Jeppe Hein @ 303 Gallery
Jeppe Hein
303 GALLERY
525 West 22nd Street
March 1–April 12
In a corner of Jeppe Hein’s first solo show at 303, a hole a few inches off the floor spews a screw each time someone triggers a nearby sensor. Elsewhere, a white plastic cube less than one inch high spins on a tiny turntable; strobe lighting makes it look like three white cubes. Hanging above the gallery attendant’s desk, a piece titled Almost Nothing, 2008, consists of a foot-wide sphere of glass that contains a feather bobbing in the currents of a little fan. Clearly, modesty is a central conceit of this work. What, Hein seems to ask, is the minimum it takes to hold a viewer’s interest in an age when a Richard Tuttle piece of wire already does the job so well? The answer, of course, is almost nothing: Hein’s works, for all the small scale of their effects, are surprisingly engrossing.

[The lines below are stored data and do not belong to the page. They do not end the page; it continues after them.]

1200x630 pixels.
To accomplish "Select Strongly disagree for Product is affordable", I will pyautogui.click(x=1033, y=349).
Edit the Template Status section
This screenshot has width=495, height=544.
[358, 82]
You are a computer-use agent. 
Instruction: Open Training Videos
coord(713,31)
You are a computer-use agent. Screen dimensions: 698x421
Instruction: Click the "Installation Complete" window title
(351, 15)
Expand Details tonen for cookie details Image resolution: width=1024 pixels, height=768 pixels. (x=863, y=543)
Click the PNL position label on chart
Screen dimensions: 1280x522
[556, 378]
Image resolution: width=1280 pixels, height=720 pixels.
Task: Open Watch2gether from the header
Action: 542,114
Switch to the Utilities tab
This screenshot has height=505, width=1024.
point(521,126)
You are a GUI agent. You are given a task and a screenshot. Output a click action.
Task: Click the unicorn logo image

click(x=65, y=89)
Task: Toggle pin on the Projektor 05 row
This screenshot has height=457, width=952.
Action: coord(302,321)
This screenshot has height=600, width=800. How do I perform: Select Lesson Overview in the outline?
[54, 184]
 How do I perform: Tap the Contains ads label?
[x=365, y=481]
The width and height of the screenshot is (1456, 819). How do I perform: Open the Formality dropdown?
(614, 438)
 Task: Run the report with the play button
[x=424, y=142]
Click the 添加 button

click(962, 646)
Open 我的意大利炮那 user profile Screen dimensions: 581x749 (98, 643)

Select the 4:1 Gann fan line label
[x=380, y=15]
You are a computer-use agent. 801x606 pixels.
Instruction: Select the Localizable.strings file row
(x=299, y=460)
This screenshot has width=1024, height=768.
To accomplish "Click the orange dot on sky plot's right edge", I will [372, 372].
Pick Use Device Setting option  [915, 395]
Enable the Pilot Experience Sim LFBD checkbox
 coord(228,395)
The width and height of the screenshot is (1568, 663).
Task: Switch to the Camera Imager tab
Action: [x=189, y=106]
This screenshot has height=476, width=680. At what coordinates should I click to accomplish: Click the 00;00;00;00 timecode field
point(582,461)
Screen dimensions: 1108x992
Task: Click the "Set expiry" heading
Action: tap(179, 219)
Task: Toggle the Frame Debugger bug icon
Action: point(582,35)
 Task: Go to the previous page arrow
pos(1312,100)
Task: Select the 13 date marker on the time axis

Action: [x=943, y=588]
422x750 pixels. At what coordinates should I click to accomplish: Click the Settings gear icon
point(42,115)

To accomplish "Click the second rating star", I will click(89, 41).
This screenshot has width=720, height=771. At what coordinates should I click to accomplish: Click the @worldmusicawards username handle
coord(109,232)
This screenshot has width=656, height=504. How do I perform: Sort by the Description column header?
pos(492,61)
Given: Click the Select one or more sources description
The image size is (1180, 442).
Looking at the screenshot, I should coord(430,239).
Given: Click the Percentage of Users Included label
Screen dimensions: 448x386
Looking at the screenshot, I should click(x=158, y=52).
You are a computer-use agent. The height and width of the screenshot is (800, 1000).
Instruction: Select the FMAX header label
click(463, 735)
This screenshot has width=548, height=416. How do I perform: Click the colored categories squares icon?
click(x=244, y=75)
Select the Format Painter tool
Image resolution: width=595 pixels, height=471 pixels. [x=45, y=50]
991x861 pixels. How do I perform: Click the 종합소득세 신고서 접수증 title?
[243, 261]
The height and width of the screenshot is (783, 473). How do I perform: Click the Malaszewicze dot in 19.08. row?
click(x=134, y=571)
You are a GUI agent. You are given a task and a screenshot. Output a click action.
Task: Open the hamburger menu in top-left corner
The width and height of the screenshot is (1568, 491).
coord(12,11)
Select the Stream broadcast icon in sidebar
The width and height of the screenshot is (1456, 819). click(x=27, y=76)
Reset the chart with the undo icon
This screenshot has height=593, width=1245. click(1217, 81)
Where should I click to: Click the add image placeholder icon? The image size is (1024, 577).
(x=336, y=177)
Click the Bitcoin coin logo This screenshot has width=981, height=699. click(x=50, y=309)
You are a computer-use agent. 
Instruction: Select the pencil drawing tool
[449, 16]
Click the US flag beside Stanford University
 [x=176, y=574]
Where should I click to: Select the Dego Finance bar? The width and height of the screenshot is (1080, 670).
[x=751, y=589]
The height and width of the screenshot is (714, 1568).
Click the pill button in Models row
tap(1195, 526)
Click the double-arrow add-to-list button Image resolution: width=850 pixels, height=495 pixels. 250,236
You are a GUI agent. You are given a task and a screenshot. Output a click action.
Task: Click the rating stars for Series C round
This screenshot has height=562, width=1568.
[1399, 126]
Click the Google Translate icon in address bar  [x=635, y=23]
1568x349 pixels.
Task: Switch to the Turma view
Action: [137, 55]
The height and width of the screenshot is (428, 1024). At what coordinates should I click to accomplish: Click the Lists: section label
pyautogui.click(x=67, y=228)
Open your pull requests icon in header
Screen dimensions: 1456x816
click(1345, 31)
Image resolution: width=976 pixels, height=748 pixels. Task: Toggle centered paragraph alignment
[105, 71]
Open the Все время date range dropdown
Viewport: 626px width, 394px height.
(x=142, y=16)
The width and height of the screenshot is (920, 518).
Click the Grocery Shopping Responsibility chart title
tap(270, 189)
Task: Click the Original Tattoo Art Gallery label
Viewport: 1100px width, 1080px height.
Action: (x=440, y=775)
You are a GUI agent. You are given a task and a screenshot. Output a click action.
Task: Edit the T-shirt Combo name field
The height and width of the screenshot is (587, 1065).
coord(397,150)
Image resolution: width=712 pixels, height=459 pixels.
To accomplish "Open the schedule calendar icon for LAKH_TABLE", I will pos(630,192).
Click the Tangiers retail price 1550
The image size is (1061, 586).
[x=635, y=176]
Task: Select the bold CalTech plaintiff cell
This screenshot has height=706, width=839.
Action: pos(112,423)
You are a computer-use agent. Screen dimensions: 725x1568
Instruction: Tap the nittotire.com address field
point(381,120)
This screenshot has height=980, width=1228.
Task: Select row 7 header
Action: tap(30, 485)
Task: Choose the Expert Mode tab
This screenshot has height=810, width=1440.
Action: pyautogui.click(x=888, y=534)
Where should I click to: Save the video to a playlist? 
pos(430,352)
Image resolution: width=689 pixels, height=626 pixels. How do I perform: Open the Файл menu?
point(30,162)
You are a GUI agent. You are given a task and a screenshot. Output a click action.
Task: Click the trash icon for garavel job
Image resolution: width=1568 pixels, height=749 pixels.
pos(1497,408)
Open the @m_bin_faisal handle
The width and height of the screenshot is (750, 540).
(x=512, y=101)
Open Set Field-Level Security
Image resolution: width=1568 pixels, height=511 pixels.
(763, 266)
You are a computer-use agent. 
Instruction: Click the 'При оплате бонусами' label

Technology has something to do with it. We’re so acutely attuned to the power of machines that even when they’re used to achieve so very little—especially when they’re used that way—it’s hard to pull away. The tick of Hein’s falling screws recalls the millions of mouse clicks we’ve heard; his Multiplied Cube, 2008, is all of industrial society’s wasted energy and effort, writ small. Other similar works—Tom Friedman’s tiny speck of his own shit comes to mind—rely on a compressed absurdity to do their job. Their modest means are meant to be at odds with their emotional ambition. Tuttle-like, Hein’s modesty is modest through and through.